Training set size: 14041
Validation set size: 3250
Test set size: 3453


For both the training and testing phases, we used seed 0 to ensure reproducibility, and the samples were taken from the training and test splits provided by the dataset.

# Libraries
## Google library
The Google Gen AI Python SDK provides an interface for integrating Google's generative models into Python applications. We used this library because we tested our prompts using Gemma 3. The SDK offers access to a variety of large language models from Google, through a user-friendly structure and flexible configuration options. It supports features such as adjusting the temperature for response creativity and sending batch requests for more efficient processing.

## Hugging Face
Hugging Face is a leading machine learning and data science platform and community that enables users to build, train, and deploy machine learning models with ease. It offers a wide range of pretrained large language models (LLMs) that can be used for tasks such as text generation, summarization, translation, classification, and more.

Developers can also fine-tune these models on custom datasets or even build new models from scratch using the tools provided by Hugging Face. A key component of the platform is the Transformers library, which we used in this project. It provides seamless integration with popular deep learning frameworks like PyTorch and TensorFlow, making it easier to experiment and scale models across different environments.

In addition to models, Hugging Face hosts datasets such as CoNLL2003.

## SeqEval
Seqeval is a Python library designed for evaluating sequence labeling tasks, such as Named Entity Recognition (NER), Part-of-Speech (POS) tagging, and chunking. It provides a simple and efficient way to compute standard evaluation metrics, including precision, recall, and F1-score, specifically tailored for structured prediction tasks where labels follow formats like IOB/IOB2. We adopt this library to evaluate our results and compare the various methods.

In [5]:
%pip install -q -U google-genai
%pip install seqeval
%pip install google-generativeai
%pip install ipywidgets --upgrade
%pip install transformers

Note: you may need to restart the kernel to use updated packages.
Note: you may need to restart the kernel to use updated packages.
Note: you may need to restart the kernel to use updated packages.
Note: you may need to restart the kernel to use updated packages.
Note: you may need to restart the kernel to use updated packages.


# Models

For the development and evaluation of the prompts in this project, we used two different large language models: Gemma 3 (27B) and DeepSeek.

## Gemma 3 (27b)

We chose Gemma 3 because it is a recently released model by Google, offering several notable advantages:

* Computational efficiency: Gemma 3 is a relatively lightweight model that achieves reasonable performance compared to state-of-the-art (SOTA) models like Gemini 2.5 Pro, which has over ten times more parameters.
* API limits: Unlike many other models with free-tier APIs, Gemma 3 allows for a higher number of requests per day, making it more suitable for iterative development and testing.

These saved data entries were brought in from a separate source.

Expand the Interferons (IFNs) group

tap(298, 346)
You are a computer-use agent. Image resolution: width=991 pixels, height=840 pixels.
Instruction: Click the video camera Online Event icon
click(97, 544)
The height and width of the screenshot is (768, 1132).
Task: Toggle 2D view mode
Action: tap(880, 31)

However, these advantages come with a significant trade-off:

* Lower performance: In our tests, Gemma 3 underperformed compared to more advanced models. When evaluated against Gemini 2.0 Flash, we observed a performance gap of up to 20% in F1-score. Despite this, using higher-performing models was impractical due to API rate limitations, which would have required a considerable amount of additonal time to complete equivalent testing. 

The lower accuracy of Gemma 3 also influenced our implementation: model outputs required additional validation and post-processing. In some cases, responses did not adhere to the expected output format, necessitating extra checks and error handling in our code.